Task to complete
In the records below, locate the line containing "Rodzaje urlopów –", then extract it and all following lines exactly, ending with the last line.

========================

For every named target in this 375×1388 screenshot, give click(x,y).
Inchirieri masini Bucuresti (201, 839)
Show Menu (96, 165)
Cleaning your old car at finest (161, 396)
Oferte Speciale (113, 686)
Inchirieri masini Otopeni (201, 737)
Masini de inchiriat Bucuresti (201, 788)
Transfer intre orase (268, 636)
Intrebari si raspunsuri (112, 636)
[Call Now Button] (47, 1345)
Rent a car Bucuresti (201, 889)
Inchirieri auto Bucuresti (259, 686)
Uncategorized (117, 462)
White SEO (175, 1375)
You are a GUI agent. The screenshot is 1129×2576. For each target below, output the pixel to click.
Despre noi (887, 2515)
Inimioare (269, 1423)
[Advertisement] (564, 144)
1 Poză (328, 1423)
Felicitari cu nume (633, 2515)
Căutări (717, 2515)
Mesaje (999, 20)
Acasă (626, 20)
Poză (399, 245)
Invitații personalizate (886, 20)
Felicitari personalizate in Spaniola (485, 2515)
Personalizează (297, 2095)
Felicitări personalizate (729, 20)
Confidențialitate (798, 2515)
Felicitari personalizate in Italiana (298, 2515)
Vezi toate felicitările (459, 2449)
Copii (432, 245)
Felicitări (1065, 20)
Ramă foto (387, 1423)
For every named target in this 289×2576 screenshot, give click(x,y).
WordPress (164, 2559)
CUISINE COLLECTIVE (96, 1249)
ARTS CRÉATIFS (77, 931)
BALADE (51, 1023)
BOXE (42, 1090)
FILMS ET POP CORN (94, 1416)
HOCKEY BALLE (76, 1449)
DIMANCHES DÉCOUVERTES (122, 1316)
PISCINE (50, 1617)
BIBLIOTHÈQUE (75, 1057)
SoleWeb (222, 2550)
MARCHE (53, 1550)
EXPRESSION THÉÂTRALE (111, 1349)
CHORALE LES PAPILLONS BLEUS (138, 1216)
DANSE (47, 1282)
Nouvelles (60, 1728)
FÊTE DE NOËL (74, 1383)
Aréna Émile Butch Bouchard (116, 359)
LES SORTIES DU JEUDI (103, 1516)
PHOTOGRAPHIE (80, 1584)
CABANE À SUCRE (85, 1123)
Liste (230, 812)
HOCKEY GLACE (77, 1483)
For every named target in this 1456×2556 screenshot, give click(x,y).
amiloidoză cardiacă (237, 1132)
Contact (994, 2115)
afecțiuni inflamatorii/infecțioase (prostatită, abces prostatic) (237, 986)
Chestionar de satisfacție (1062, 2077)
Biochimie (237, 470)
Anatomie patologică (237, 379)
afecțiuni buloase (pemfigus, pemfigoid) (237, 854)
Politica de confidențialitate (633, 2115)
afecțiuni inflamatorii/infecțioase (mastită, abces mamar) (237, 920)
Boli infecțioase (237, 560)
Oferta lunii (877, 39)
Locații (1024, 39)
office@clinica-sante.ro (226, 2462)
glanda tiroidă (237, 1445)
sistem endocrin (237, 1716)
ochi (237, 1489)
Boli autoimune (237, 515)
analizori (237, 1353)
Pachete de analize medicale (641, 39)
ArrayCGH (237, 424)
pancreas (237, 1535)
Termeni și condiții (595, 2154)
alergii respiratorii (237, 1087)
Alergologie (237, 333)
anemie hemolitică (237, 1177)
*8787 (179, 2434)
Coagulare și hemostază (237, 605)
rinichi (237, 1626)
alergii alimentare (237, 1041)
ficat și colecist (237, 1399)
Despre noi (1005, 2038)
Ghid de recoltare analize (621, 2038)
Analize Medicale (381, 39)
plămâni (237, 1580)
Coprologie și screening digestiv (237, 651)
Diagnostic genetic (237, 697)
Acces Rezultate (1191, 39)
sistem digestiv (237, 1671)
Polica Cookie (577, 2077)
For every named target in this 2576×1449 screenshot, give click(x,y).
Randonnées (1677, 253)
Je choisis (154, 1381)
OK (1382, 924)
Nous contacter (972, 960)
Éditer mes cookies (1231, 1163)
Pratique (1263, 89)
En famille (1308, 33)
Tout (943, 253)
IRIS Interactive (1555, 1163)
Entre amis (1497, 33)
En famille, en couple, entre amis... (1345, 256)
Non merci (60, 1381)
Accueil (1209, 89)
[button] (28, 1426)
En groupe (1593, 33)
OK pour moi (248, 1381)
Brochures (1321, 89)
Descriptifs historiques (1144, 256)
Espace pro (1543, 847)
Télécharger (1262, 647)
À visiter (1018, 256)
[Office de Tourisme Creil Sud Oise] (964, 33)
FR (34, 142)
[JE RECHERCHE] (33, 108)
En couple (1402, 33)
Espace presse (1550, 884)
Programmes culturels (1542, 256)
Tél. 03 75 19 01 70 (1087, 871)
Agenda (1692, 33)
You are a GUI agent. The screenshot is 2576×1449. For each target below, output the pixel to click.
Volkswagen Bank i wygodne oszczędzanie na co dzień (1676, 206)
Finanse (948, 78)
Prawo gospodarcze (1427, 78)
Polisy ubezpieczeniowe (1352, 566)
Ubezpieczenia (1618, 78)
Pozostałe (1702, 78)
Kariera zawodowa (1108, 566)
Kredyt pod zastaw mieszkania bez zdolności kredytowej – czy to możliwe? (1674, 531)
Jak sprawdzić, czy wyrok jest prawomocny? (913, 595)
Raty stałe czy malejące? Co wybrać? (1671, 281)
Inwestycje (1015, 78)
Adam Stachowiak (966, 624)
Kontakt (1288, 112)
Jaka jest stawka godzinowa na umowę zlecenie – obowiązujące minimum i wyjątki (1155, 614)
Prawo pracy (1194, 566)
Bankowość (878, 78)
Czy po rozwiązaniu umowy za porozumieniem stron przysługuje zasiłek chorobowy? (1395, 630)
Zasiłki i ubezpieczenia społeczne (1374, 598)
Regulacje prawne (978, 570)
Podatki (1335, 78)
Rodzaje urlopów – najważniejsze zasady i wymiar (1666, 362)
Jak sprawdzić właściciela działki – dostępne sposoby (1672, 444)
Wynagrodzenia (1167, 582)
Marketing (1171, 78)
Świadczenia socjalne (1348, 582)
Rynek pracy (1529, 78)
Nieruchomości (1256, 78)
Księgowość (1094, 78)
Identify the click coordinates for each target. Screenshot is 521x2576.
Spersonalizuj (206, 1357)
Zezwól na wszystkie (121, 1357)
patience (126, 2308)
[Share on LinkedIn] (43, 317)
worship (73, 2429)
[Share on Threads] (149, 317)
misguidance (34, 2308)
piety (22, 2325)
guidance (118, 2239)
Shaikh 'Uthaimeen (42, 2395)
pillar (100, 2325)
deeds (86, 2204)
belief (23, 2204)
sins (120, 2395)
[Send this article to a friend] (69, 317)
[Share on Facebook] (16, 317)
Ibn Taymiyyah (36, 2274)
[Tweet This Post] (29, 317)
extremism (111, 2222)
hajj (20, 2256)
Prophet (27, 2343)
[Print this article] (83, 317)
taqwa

========================

Answer for this exercise
Rodzaje urlopów – najważniejsze zasady i wymiar (1666, 362)
Jak sprawdzić właściciela działki – dostępne sposoby (1672, 444)
Wynagrodzenia (1167, 582)
Marketing (1171, 78)
Świadczenia socjalne (1348, 582)
Rynek pracy (1529, 78)
Nieruchomości (1256, 78)
Księgowość (1094, 78)
Identify the click coordinates for each target. Screenshot is 521x2576.
Spersonalizuj (206, 1357)
Zezwól na wszystkie (121, 1357)
patience (126, 2308)
[Share on LinkedIn] (43, 317)
worship (73, 2429)
[Share on Threads] (149, 317)
misguidance (34, 2308)
piety (22, 2325)
guidance (118, 2239)
Shaikh 'Uthaimeen (42, 2395)
pillar (100, 2325)
deeds (86, 2204)
belief (23, 2204)
sins (120, 2395)
[Send this article to a friend] (69, 317)
[Share on Facebook] (16, 317)
Ibn Taymiyyah (36, 2274)
[Tweet This Post] (29, 317)
extremism (111, 2222)
hajj (20, 2256)
Prophet (27, 2343)
[Print this article] (83, 317)
taqwa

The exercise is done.